» EXTRACTED DATA
Content starts

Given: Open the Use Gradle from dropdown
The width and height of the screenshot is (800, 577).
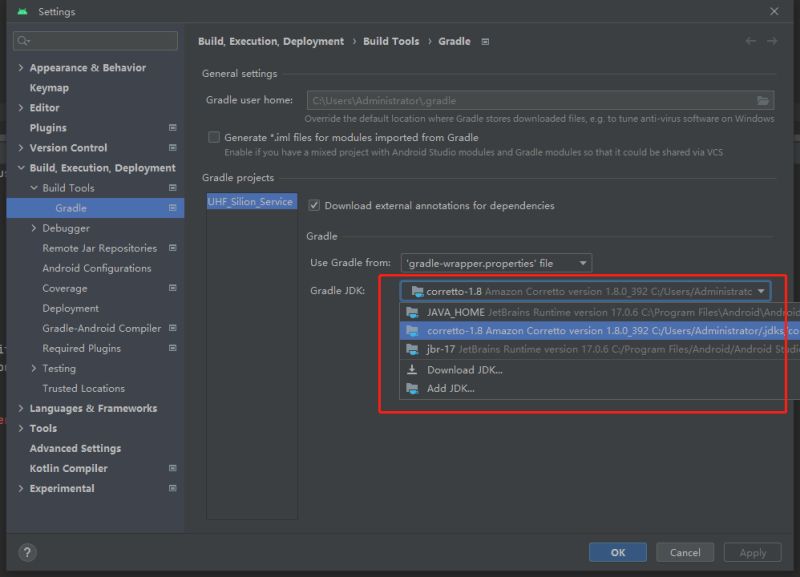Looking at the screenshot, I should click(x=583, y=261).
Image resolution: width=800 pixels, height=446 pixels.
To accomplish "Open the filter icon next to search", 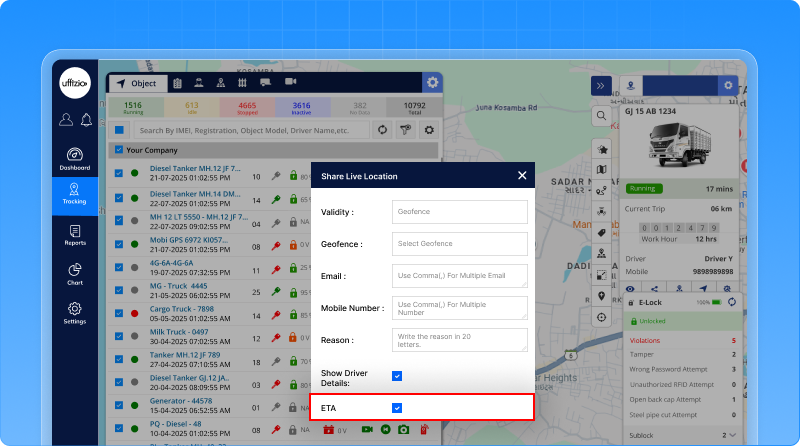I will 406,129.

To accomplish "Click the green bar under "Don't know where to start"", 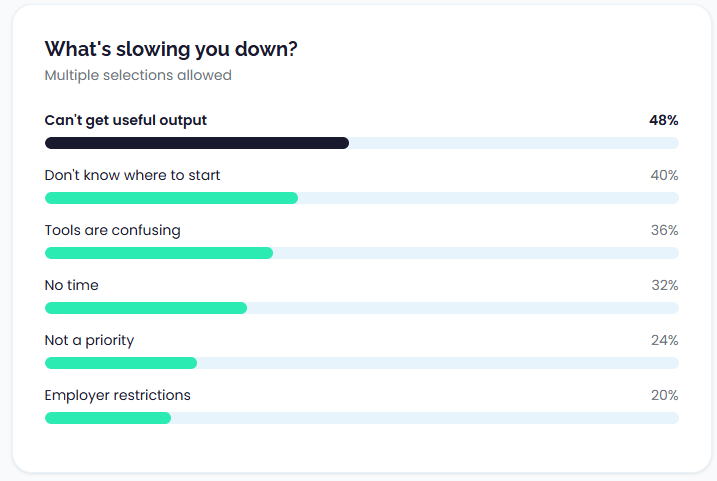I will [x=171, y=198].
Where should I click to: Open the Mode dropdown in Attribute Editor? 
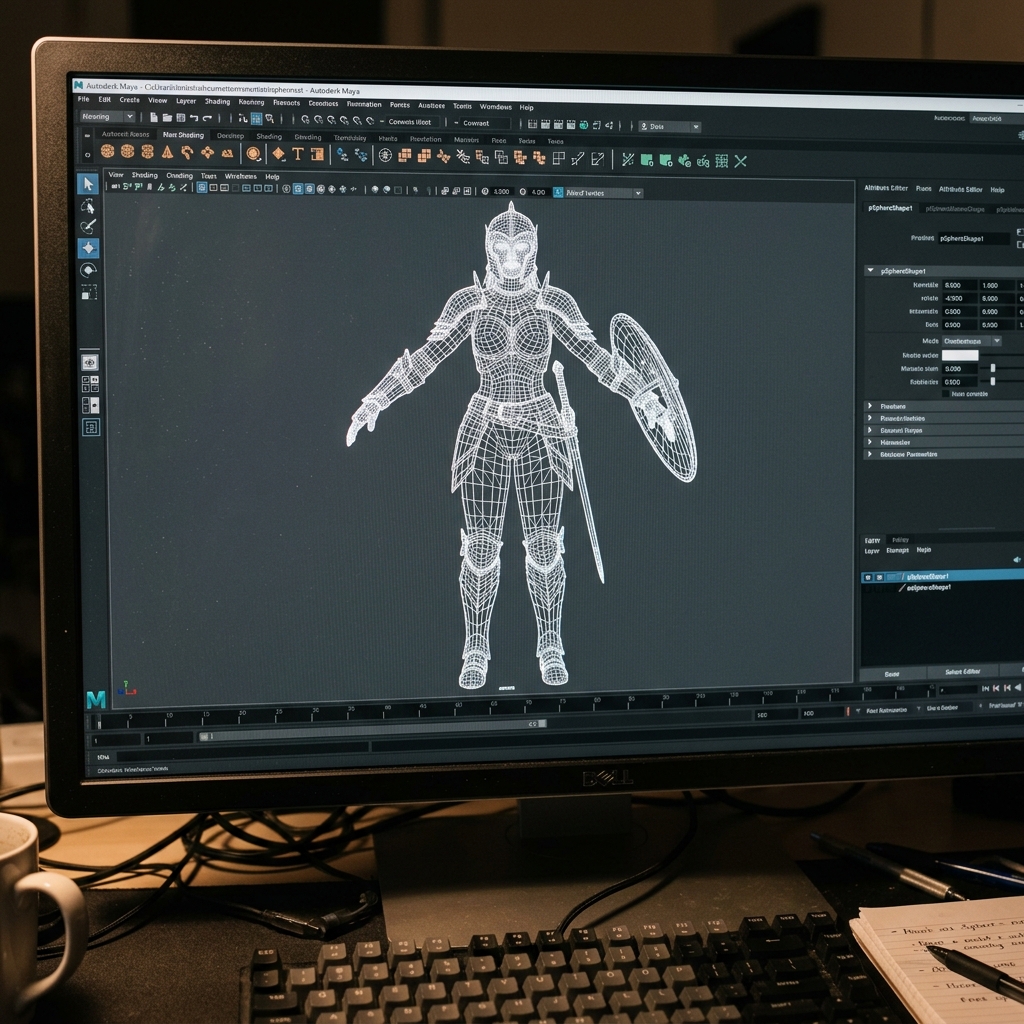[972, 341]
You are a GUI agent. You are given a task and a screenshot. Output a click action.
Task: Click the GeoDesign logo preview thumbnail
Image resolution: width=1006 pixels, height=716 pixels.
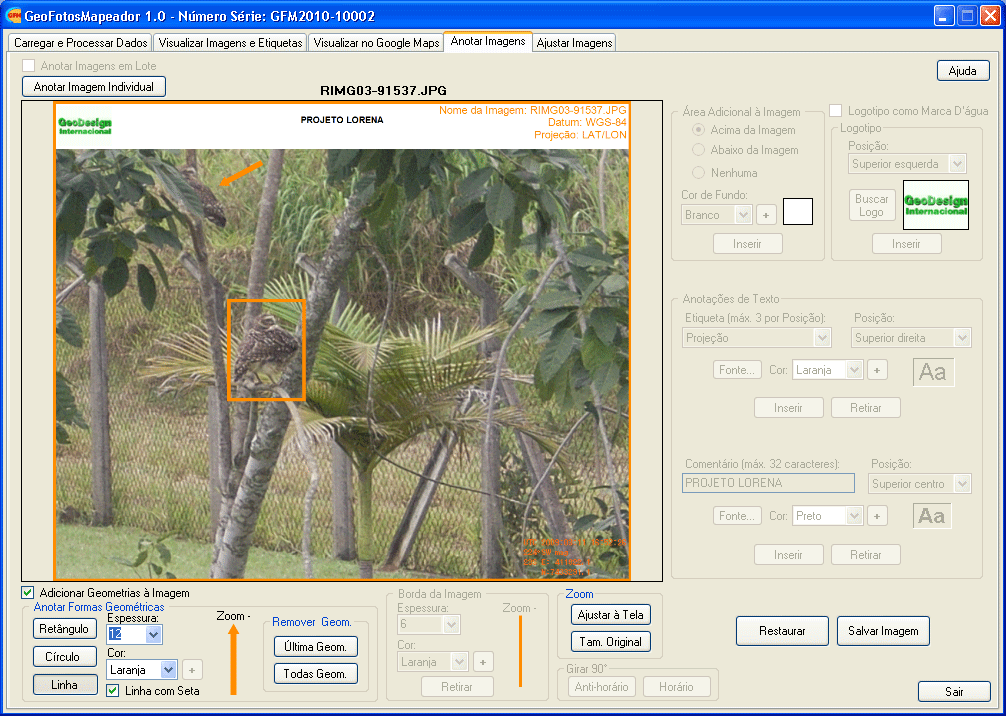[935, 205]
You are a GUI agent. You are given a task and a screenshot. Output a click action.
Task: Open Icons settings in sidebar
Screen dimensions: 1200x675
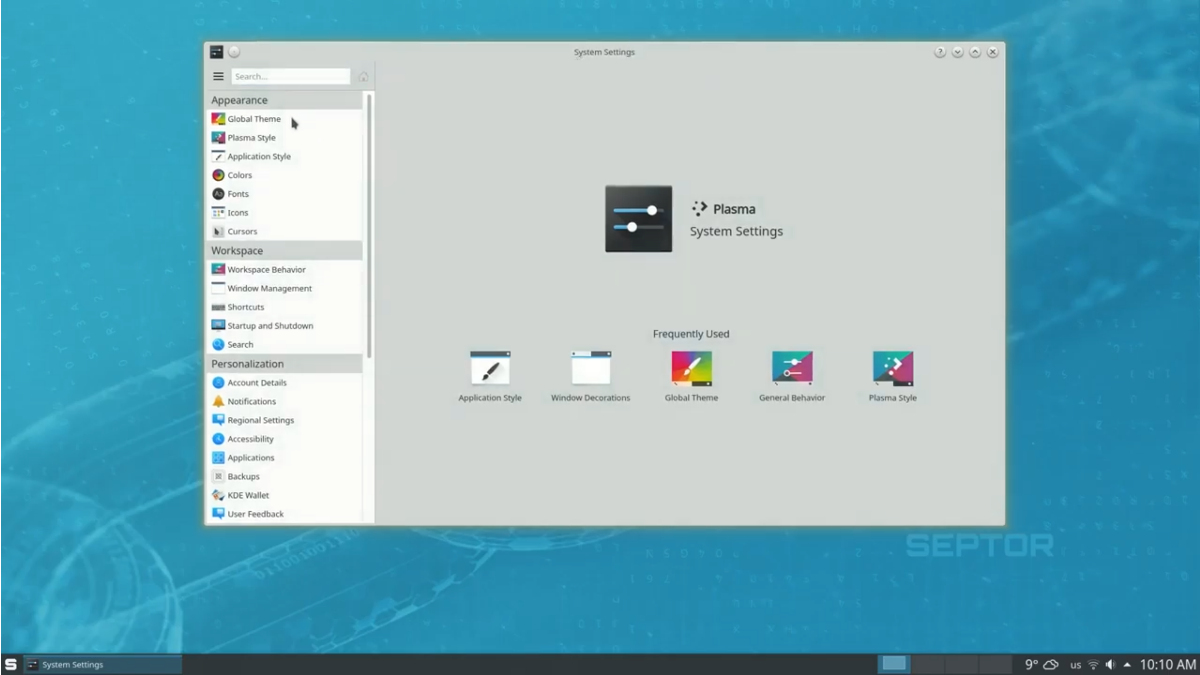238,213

Content ends
Content starts

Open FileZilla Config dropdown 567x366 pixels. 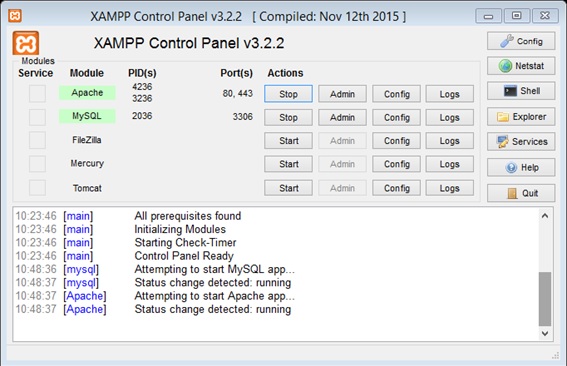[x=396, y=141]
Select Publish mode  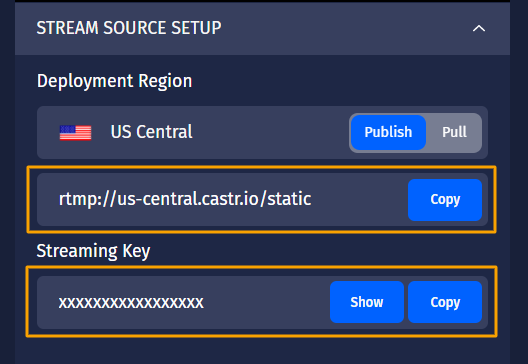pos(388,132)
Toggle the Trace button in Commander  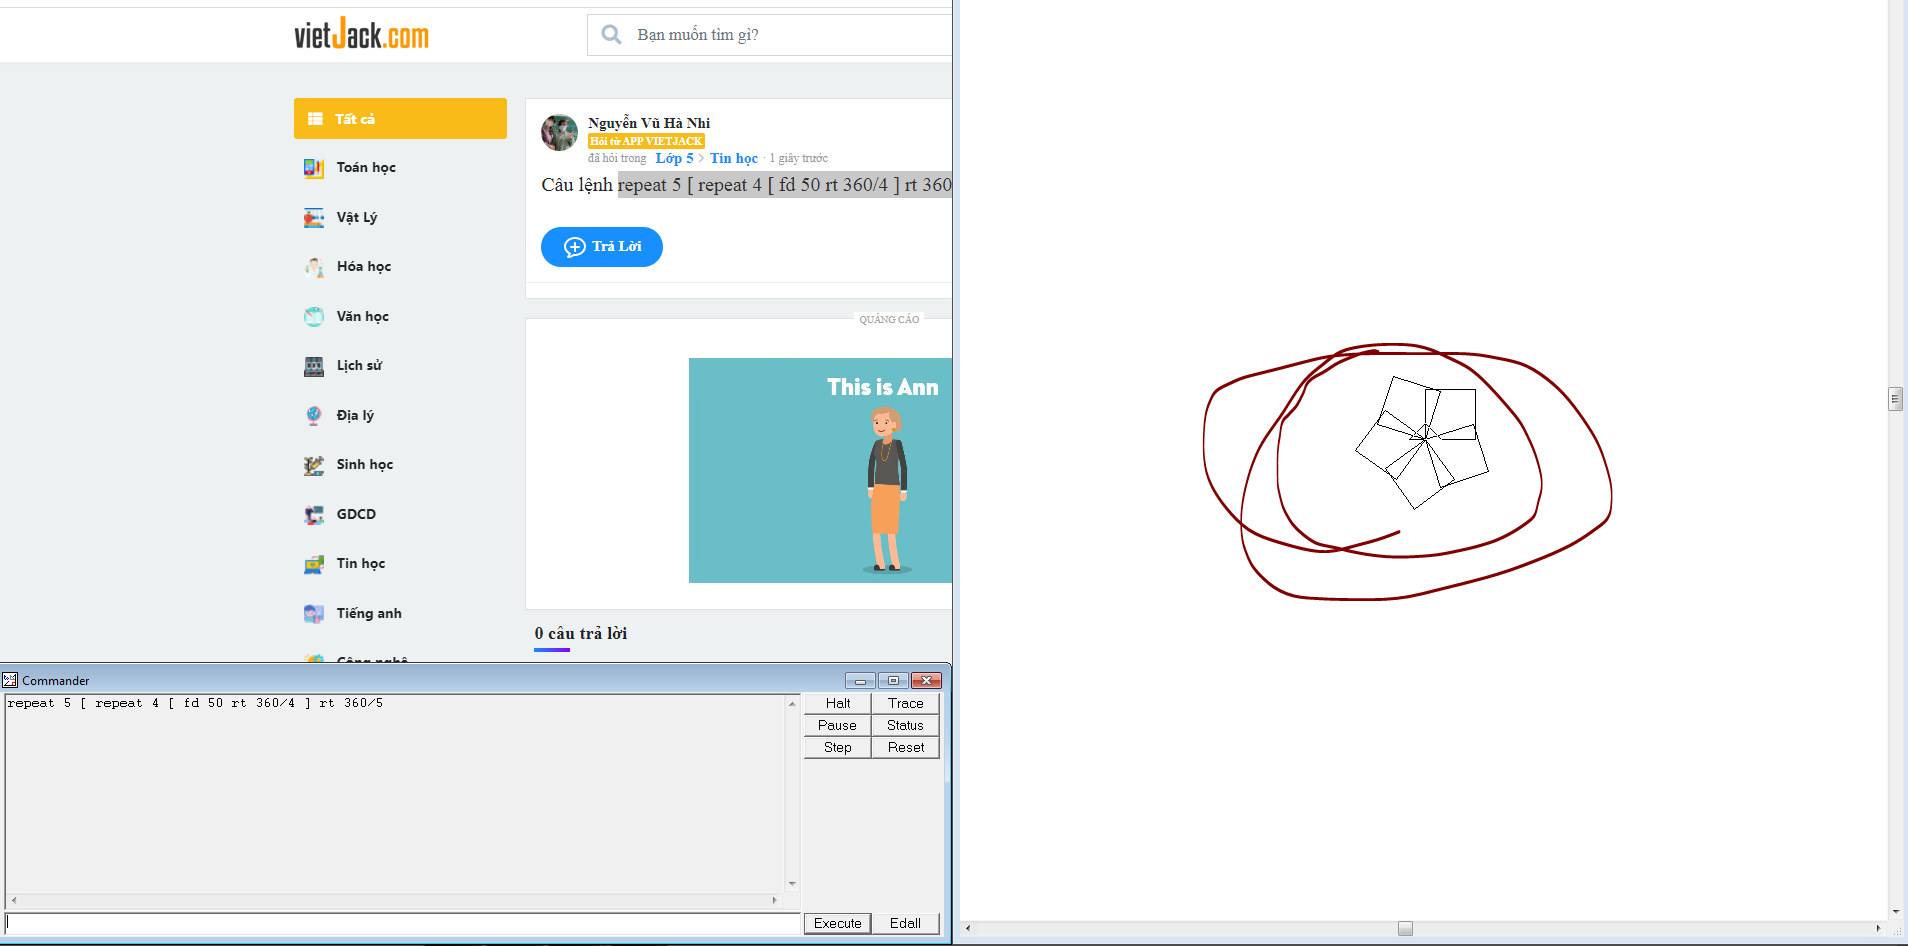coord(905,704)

Content ends

» PROBLEM DETAILS
Though the entries above contain pictures, none should be copied; reproduce only the lines between the one holding "Given: Open the Use Gradle from dropdown" and the one holding "Image resolution: width=800", inclusive, exactly as written.

» EXERCISE OUTPUT
Given: Open the Use Gradle from dropdown
The width and height of the screenshot is (800, 577).
Looking at the screenshot, I should click(x=583, y=261).
Image resolution: width=800 pixels, height=446 pixels.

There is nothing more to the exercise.